• _WHAT IS ASKED_
Copy only the lines of the entries below, word for word, starting at the line that contains "has width=495, height=557." and ending at the line that contains "Action: click(314, 70)", with both of those lines included.

• _Dataset records_
####################

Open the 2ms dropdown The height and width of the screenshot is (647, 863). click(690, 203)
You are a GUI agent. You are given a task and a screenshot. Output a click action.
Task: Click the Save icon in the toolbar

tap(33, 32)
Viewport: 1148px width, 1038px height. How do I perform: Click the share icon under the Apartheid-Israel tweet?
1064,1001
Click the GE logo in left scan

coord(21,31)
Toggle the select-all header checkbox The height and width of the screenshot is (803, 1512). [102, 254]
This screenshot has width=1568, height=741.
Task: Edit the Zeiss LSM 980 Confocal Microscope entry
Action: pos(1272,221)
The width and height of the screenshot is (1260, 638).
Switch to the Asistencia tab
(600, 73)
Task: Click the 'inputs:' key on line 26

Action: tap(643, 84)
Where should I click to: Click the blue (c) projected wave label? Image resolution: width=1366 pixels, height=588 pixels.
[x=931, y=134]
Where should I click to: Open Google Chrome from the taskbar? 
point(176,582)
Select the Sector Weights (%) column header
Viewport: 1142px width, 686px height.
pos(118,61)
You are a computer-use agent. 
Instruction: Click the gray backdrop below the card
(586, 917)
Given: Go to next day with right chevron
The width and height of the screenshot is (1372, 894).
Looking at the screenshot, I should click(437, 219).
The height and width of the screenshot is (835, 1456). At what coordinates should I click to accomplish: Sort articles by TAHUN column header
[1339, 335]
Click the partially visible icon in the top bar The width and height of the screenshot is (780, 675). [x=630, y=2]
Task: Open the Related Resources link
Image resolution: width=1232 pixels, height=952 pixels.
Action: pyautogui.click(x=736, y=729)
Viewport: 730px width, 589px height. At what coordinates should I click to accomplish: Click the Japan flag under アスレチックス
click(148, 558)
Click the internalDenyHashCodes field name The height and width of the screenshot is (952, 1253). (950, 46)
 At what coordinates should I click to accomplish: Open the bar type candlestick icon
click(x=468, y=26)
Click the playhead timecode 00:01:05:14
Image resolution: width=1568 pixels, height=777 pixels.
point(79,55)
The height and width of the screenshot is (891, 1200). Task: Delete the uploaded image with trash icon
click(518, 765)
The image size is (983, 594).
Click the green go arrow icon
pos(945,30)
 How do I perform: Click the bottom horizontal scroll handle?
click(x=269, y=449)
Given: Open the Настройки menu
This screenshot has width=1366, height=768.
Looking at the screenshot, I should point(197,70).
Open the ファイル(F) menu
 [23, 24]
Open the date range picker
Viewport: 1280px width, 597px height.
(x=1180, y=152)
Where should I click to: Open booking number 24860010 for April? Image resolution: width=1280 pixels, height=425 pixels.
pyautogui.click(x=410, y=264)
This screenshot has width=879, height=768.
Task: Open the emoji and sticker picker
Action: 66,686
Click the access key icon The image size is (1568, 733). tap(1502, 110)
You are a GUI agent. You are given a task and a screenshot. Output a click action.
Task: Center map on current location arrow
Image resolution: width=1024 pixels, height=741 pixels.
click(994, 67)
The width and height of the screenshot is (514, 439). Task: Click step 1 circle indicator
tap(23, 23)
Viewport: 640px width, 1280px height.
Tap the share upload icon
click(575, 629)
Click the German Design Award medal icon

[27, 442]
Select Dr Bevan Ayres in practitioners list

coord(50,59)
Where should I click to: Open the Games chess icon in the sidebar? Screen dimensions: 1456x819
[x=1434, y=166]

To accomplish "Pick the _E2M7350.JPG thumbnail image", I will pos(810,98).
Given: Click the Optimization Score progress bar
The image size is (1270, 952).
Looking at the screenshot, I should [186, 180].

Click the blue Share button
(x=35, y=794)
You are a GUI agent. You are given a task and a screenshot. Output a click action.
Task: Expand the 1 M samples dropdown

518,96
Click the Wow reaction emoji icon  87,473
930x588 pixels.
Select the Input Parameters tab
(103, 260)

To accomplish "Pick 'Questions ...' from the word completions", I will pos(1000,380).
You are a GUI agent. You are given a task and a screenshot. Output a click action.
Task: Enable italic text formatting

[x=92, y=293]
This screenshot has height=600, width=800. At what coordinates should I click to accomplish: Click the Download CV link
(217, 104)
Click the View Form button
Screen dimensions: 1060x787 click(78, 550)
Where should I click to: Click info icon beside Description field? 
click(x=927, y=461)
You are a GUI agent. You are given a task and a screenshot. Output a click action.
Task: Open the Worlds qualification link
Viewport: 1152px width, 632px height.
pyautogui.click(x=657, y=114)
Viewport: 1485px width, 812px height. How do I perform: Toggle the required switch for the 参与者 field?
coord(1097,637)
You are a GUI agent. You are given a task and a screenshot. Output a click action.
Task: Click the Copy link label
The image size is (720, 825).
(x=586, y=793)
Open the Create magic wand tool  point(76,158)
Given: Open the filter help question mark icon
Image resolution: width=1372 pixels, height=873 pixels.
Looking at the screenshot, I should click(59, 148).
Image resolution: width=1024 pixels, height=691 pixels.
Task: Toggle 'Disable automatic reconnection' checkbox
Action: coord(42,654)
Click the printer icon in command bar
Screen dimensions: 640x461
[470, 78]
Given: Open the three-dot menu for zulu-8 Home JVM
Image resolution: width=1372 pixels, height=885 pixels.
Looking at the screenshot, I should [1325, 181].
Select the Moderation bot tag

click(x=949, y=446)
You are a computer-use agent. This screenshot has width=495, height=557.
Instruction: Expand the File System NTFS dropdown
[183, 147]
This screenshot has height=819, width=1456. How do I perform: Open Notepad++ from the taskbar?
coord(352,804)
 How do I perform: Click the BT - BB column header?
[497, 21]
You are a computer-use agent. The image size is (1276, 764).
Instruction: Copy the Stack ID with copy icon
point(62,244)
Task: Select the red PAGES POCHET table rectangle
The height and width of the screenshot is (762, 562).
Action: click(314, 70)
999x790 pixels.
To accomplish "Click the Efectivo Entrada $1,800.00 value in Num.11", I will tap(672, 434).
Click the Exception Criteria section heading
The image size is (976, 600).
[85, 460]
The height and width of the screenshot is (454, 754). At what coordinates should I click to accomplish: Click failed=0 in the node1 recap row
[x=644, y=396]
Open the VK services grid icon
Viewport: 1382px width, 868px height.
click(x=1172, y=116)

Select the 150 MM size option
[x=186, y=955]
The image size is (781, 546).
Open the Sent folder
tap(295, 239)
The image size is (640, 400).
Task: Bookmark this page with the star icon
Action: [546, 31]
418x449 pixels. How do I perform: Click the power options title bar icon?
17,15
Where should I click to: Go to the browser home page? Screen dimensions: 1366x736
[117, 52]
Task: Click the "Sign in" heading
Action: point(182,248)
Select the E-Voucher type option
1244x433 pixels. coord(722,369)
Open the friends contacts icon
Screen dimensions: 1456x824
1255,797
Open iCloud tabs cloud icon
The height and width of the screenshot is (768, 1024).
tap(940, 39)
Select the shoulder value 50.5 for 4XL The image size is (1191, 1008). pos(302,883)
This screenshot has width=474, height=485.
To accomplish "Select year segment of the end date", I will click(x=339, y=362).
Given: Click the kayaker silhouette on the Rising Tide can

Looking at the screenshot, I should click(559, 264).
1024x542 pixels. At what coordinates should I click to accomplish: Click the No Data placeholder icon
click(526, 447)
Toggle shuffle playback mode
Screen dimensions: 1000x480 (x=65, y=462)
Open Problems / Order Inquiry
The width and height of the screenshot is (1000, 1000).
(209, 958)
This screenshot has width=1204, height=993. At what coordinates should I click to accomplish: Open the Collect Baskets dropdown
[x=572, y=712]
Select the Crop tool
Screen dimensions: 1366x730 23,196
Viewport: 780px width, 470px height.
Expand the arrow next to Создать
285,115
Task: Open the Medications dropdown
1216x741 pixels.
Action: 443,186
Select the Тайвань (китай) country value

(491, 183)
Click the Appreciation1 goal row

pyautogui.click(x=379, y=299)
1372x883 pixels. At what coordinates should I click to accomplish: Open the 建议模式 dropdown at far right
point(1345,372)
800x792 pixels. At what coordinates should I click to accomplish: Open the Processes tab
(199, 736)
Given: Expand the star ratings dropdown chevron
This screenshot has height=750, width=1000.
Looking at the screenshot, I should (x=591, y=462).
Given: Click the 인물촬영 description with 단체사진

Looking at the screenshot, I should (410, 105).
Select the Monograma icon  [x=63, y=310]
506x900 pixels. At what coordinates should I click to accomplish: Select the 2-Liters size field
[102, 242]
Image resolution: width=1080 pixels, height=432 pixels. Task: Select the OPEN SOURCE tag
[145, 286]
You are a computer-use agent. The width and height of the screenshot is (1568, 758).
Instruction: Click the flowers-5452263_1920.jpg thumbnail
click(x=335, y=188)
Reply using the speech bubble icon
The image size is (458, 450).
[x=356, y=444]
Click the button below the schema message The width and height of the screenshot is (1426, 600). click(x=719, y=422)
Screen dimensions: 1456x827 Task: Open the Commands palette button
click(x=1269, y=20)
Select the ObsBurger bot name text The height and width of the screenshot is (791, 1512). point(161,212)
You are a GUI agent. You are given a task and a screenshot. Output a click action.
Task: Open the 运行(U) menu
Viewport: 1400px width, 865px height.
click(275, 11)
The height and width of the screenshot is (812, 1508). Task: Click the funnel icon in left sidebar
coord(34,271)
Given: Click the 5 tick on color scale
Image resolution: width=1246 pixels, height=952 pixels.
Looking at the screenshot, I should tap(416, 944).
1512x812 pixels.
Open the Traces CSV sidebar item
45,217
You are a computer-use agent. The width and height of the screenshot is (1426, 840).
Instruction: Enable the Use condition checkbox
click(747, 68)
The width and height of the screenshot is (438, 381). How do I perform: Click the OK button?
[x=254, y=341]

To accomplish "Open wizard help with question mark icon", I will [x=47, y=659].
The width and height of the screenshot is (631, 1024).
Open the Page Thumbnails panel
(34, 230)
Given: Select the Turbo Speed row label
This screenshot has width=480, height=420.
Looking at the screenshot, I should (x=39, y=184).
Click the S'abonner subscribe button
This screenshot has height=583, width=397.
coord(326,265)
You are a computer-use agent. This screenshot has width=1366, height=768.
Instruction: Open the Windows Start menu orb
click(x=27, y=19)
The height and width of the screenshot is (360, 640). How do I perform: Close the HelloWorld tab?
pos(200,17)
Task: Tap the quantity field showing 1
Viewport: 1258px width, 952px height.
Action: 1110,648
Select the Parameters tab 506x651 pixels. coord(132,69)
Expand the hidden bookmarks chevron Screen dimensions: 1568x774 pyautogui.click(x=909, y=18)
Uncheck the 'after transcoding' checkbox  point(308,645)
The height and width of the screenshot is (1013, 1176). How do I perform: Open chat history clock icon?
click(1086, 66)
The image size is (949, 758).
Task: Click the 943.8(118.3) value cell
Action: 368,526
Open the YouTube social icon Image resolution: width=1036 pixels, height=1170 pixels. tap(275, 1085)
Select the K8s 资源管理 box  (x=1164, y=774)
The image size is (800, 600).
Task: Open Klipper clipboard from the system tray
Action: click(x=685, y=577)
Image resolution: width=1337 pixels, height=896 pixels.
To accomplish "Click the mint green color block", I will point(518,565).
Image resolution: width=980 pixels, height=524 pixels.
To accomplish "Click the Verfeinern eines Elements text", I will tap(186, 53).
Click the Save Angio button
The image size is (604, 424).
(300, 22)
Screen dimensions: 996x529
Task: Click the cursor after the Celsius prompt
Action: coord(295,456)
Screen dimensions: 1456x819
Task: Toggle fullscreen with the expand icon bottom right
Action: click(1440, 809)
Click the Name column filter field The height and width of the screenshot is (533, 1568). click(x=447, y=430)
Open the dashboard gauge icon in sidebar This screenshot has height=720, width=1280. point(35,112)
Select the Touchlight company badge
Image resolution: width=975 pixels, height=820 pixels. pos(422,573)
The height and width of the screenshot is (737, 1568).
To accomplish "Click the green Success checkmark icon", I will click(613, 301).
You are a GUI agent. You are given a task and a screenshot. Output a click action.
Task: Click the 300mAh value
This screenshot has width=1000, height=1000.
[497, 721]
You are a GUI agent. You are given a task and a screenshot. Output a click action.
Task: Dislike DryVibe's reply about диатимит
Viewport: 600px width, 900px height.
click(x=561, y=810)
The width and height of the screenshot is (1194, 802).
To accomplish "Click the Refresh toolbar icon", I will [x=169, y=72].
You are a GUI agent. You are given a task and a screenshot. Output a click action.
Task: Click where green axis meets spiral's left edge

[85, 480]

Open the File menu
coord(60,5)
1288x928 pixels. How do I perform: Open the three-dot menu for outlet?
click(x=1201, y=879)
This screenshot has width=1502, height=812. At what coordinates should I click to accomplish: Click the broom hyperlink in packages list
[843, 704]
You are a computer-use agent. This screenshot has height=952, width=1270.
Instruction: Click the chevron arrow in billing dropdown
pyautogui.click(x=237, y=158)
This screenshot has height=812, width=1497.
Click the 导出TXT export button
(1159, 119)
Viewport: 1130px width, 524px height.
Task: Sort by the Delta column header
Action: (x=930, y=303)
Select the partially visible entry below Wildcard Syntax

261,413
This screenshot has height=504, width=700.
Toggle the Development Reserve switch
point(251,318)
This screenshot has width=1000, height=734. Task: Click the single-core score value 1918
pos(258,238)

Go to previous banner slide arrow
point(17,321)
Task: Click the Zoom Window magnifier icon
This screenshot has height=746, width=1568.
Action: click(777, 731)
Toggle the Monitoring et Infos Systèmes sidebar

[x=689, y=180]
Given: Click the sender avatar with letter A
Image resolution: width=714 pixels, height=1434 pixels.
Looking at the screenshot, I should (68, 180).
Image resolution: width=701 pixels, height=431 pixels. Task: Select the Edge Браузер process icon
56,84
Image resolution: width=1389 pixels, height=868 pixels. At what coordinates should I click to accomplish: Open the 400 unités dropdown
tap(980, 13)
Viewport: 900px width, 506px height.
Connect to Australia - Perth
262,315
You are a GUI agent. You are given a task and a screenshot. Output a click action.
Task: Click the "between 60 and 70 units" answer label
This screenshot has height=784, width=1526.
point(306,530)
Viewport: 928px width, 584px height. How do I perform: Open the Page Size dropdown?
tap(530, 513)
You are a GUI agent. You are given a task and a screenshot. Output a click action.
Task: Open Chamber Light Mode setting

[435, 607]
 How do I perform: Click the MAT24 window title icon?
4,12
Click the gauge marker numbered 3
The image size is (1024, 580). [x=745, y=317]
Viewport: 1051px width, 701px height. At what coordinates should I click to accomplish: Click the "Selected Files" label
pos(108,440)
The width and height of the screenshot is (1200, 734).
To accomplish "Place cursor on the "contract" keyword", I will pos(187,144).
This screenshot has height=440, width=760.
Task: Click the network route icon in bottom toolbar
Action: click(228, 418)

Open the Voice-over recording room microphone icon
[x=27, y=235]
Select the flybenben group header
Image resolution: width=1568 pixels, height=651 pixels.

####################

• _EXPECTED ANSWER_
You are a computer-use agent. This screenshot has width=495, height=557.
Instruction: Expand the File System NTFS dropdown
[183, 147]
This screenshot has height=819, width=1456. How do I perform: Open Notepad++ from the taskbar?
coord(352,804)
 How do I perform: Click the BT - BB column header?
[497, 21]
You are a computer-use agent. The image size is (1276, 764).
Instruction: Copy the Stack ID with copy icon
point(62,244)
Task: Select the red PAGES POCHET table rectangle
The height and width of the screenshot is (762, 562).
Action: click(314, 70)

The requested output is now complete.